When the question says "What is the value of..." the question is asking if we have enough information to determine a single value. There are 2 variables in the equation provided (x and y) and S1 only gives us a value for x. The equation is not equal to anything, ti's just an equation. IF THE QUESTON HAD provided the equation of \(6x^2 + 9y^2 = 33\), then providing us with the value of a single variable WOULD be enough to find the value of y and therefore would be sufficient, but this information is still missing. Look at every problem as if it has 2 varaibles.

a = b

Sometimes we know one variable, such as a = 2. If a = 2, then b = 2. If we have a more complext problem, we have \(a^2 + b = c\). Now we have 3 variables. This is similar to the equation given. While the question isn't written with that third variable visible, it is present. Its the variable we're trying to solve for. It \(6x^2 + 9y^2 = z\) and we need to find z.
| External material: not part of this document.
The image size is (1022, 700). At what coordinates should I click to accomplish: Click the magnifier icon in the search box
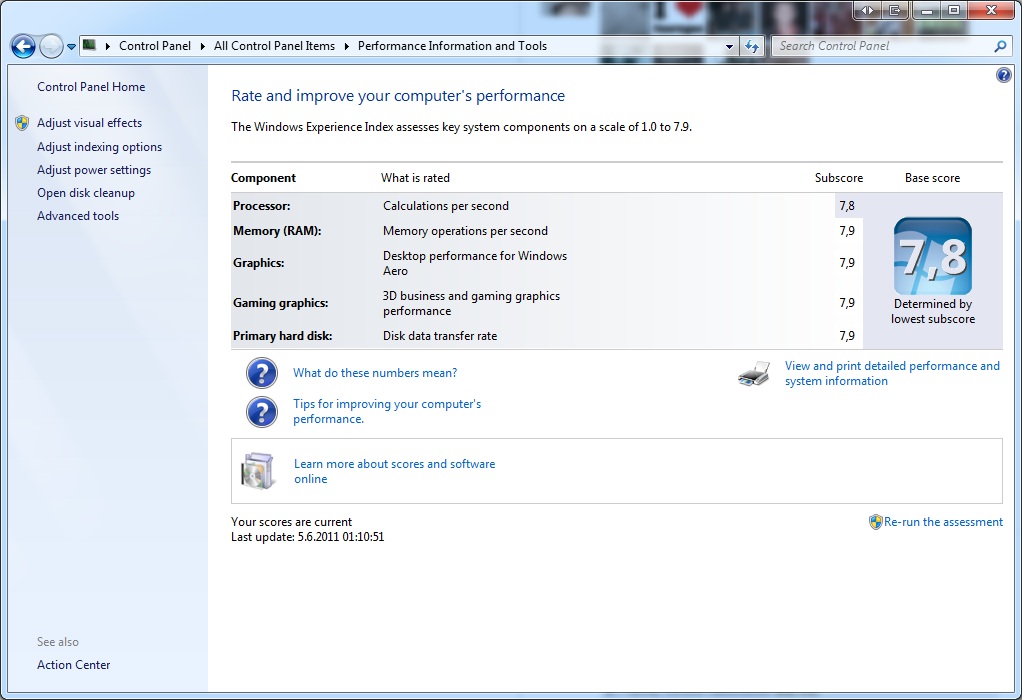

So anytime you have 3 variables, in order to solve for the entire equation to a single value, you need to know the value of AT LEAST 2 of those variables. [There are exceptions to this, but as a general rule, knowing the information necessary to solve the equation is a vital step in doing Data Sufficiency questions.]

smarinov wrote:

What is the value of the following expression: \(6x^2 + 9y^2?\)

1. \(x = 2\)

2. \(6y^2 + 4x^2 = 22\)

* Statement (1) ALONE is sufficient, but Statement (2) ALONE is not sufficient

* Statement (2) ALONE is sufficient, but Statement (1) ALONE is not sufficient

* BOTH statements TOGETHER are sufficient, but NEITHER statement ALONE is sufficient

* EACH statement ALONE is sufficient

* Statements (1) and (2) TOGETHER are NOT sufficient

Statement 1 provides us with value of x but it is insufficient to answer the whole question

Statement 2 provides us with necessary information: we need to multiply the second statement times 1.5 and we will get our result: \(33 = 9y^2 + 6x^2\)

How is x = 2 no sufficient? If we know the value for x we can solve for y and then add the two.

Thank you.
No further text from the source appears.